Fig. 2: Unique regulation of UPF3B in activating the UPR signaling pathway.

A The levels of phosphorylated IRE1α were evaluated following treatment with shRNA of UPF1, UPF2 and UPF3B in HEK293T cells, respectively. Negative control is the vector pLKO.1-TRC containing non-hairpin insert. The cells were then harvested and subjected to western blotting analysis, and the relative phosphorylation of IRE1α was statistically analyzed (n = 3). *p < 0.05, **p < 0.01, ***p < 0.001. B The expression levels of ER stress-related proteins were evaluated in overexpressed UPF3B cells.

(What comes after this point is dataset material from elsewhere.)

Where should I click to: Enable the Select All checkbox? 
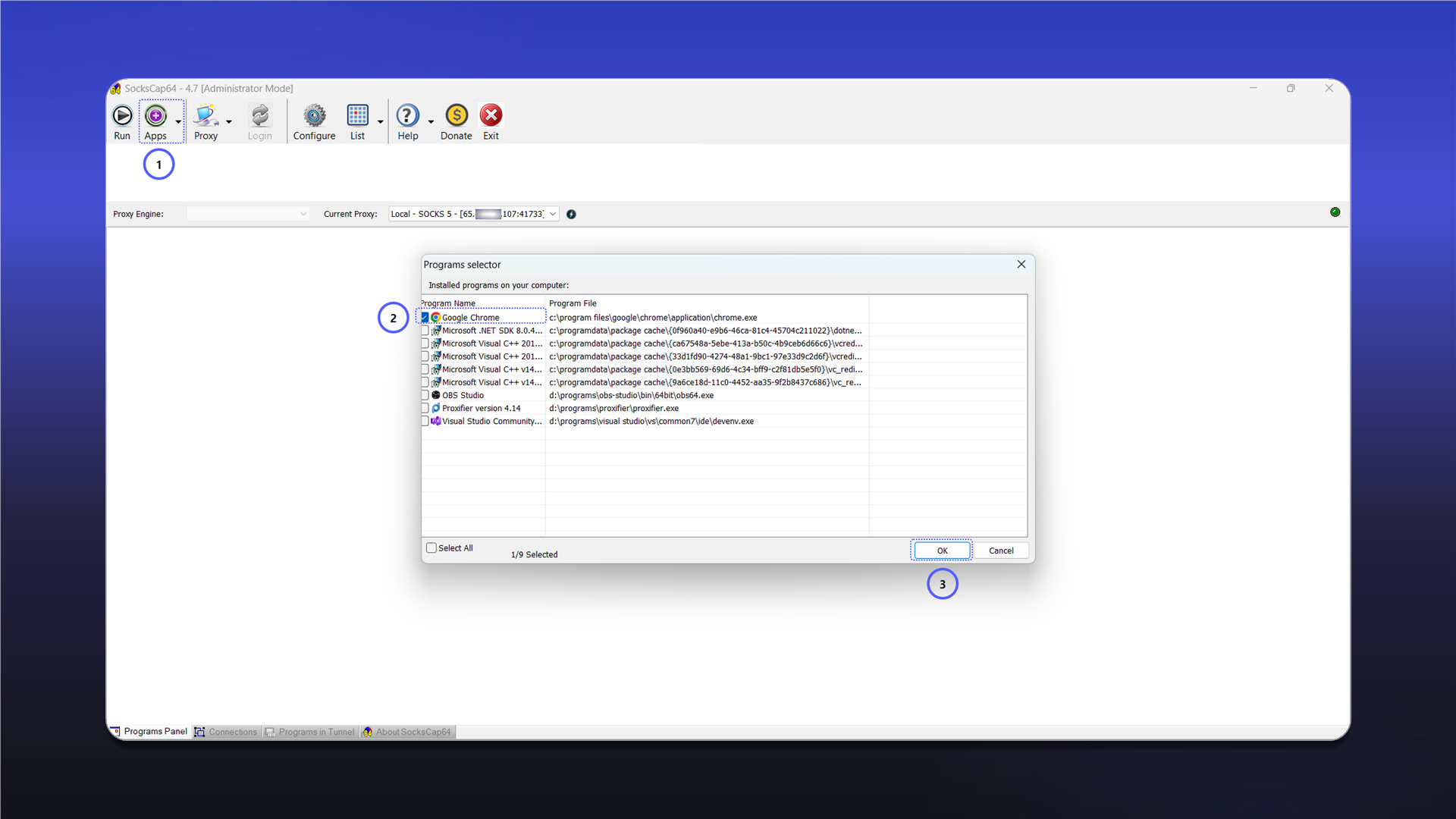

HEK293T cells were transfected with pCMV or pCMV-UPF3B for 24 h. The cells were then harvested and subjected to western blotting analysis. C–E Flow cytometry analysis apoptosis of shUPF3B and overexpressed UPF3B cells under Tg (2 μM for 3 h or 12 h) treatments. Data statistical analyses were performed on Annexin-V + /PI+ double positive cells and Annexin-V+ single positive cells (n = 3). UPF3B interacts with IRE1α. Co-IP analysis of the interaction between IRE1α and UPF3B in HEK293T (F) and U2OS cells (G). The cells lysates were subjected to immunoprecipitation (IP) and western blot analysis with the indicated antibodies, IgG was used as a negative control in IP assay. (H) Up: the localization of IRE1α and UPF3B was evaluated by an immunofluorescence assay. U2OS cells were fixed and stained with anti-Flag antibody (red), anti-Myc antibody (green) and DAPI (blue). Down: the localization of UPF3B and ER. U2OS cells were fixed and stained with anti-UPF3B antibody (green), ER tracker (red) and DAPI (blue). Scale bar, 10 μm. The results are the means ± SEMs of at three independent experiments. Statistical significance was defined as *p < 0.05, **p < 0.01 or ***p < 0.001.